Les révolutions des Empires ont des causes particulieres que les Princes doivent étudier.


Mais, monseigneur, ce qui vous rendra ce spectacle plus utile et plus agréable, ce sera la réflexion que vous ferez non seulement sur l’élevation et sur la chute des empires, mais encore sur les causes de leur progrés et sur celles de leur décadence.

Car, monseigneur, ce mesme Dieu qui a fait l’enchaisnement de l’univers, et qui tout-puissant par luy-mesme, a voulu, pour établir l’ordre, que les parties d’un si grand tout dépendissent les unes des autres ; ce mesme Dieu a voulu aussi que le cours des choses humaines eust sa suite et ses proportions : je veux dire que les hommes et les nations ont eû des qualitez proportionnées à l’élevation à laquelle ils estoient destinez ; et qu’à la réserve de certains coups extraordinaires où Dieu vouloit que sa main parust toute seule, il n’est point arrivé de grands changemens qui n’ait eû ses causes dans les siecles précedens.

Et comme dans toutes les affaires il y a ce qui les prépare, ce qui détermine à les entreprendre, et ce qui les fait réüssir : la vraye science de l’histoire est de remarquer dans chaque temps ces secretes dispositions qui ont préparé les grands changemens et les conjonctures importantes qui les ont fait arriver. En effet, il ne suffit pas de regarder seulement devant ses yeux, c’est à dire, de considerer ces grands évenemens qui décident tout à coup de la fortune des empires. Qui veut entendre à fond les choses humaines, doit les reprendre de plus haut ; et il luy faut observer les inclinations et les moeurs, ou, pour dire tout en un mot, le caractere, tant des peuples dominans en général que des princes en particulier, et enfin de tous les hommes extraordinaires, qui par l’importance du personnage qu’ils ont eû à faire dans le monde, ont contribué, en bien ou en mal, au changement des estats et à la fortune publique.

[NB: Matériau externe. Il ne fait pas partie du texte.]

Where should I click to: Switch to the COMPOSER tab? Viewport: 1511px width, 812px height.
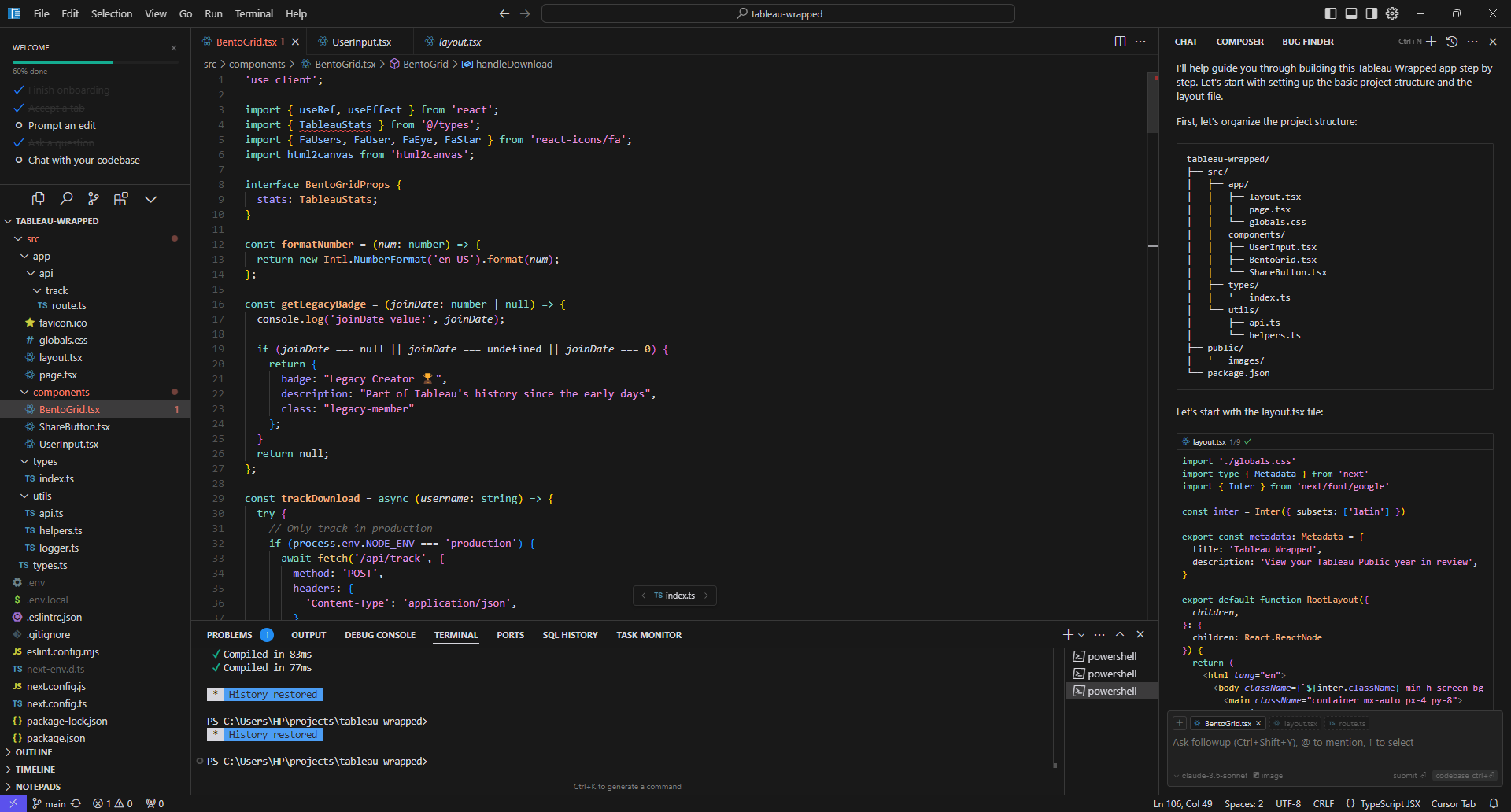tap(1239, 42)
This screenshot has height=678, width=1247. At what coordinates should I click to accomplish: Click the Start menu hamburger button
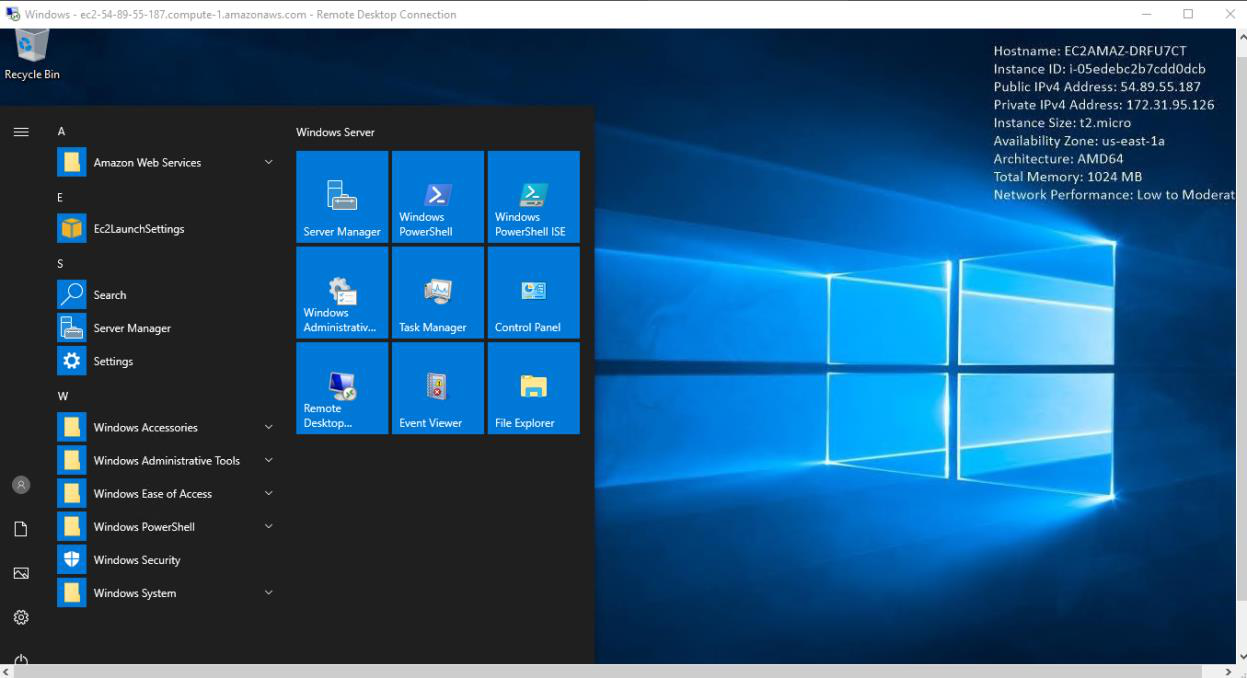point(21,132)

J’ay tasché de vous préparer à ces importantes réflexions dans la premiere partie de ce discours ; vous y aurez pû observer le génie des peuples et celuy des grands hommes qui les ont conduits. Les évenemens qui ont porté coup dans la suite ont esté montrez ; et afin de vous tenir attentif à l’enchaisnement des grandes affaires du monde que je voulois principalement vous faire entendre, j’ay omis beaucoup de faits particuliers dont les suites n’ont pas esté si considerables. Mais parce qu’en nous attachant à la suite, nous avons passé trop viste sur beaucoup de choses pour pouvoir faire les réflexions qu’elles meritoient, vous devez maintenant vous y attacher avec une attention plus particuliere, et accoustumer vostre esprit à rechercher les effets dans leurs causes les plus éloignées. Par là, monseigneur, vous apprendrez ce qu’il est si necessaire que vous sçachiez ; qu’encore qu’à ne regarder que les rencontres particulieres, la fortune semble seule décider de l’établissement et de la ruine des empires, à tout prendre il en arrive à peu prés comme dans le jeu, où le plus habile l’emporte à la longue. En effet, dans ce jeu sanglant où les peuples ont disputé de l’empire et de la puissance, qui a préveû de plus loin, qui s’est le plus appliqué, qui a duré le plus long-temps dans les grands travaux, et enfin qui a sceû le mieux ou pousser ou se mênager suivant la rencontre, à la fin a eû l’avantage, et a fait servir la fortune mesme à ses desseins. Ainsi ne vous lassez point d’examiner les causes des grands changemens, puis que rien ne servira jamais tant à vostre instruction ; mais recherchez-les sur tout dans la suite des grands empires, où la grandeur des évenemens les rend plus palpables.